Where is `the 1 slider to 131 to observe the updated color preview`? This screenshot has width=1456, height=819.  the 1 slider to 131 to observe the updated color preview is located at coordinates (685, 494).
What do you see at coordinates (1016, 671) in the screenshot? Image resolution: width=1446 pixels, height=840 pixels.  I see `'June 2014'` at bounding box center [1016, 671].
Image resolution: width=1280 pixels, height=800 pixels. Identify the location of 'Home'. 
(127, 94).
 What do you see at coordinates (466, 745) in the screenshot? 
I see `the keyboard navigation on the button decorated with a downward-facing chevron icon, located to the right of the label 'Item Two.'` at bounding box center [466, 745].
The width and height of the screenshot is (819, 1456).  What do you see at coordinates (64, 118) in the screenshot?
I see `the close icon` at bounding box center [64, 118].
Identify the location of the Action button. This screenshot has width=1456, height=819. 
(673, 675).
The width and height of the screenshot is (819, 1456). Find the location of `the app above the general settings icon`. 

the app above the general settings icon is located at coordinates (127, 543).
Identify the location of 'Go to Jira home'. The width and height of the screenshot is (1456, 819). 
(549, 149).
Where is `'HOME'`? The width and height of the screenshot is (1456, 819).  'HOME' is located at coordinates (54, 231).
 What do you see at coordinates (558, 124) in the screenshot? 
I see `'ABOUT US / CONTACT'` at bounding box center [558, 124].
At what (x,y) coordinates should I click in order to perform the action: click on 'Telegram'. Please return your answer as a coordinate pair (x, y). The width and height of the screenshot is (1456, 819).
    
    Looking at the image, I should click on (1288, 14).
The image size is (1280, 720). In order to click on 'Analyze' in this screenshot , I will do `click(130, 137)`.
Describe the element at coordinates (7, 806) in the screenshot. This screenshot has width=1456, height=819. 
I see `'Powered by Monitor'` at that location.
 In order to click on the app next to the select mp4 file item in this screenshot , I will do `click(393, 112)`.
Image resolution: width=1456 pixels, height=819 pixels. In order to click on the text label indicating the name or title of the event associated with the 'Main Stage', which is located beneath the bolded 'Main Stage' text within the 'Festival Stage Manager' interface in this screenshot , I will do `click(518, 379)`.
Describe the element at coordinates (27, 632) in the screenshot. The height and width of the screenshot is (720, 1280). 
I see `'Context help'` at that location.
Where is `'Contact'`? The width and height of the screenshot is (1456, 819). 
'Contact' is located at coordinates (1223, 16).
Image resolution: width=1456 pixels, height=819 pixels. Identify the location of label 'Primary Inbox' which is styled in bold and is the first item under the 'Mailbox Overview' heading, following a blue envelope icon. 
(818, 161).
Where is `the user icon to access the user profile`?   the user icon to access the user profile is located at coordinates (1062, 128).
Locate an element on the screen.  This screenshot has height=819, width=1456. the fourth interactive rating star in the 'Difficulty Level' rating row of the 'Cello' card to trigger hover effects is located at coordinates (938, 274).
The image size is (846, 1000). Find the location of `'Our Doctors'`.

■ ■ ■ ■ ■

• [Your goal]
Print the lines exactly as they appear, starting with the line that contains "Describe the element at coordinates (7, 806)" and going on through the line that contains "In order to click on the app".

• [Answer to the exercise]
Describe the element at coordinates (7, 806) in the screenshot. This screenshot has width=1456, height=819. 
I see `'Powered by Monitor'` at that location.
 In order to click on the app next to the select mp4 file item in this screenshot , I will do `click(393, 112)`.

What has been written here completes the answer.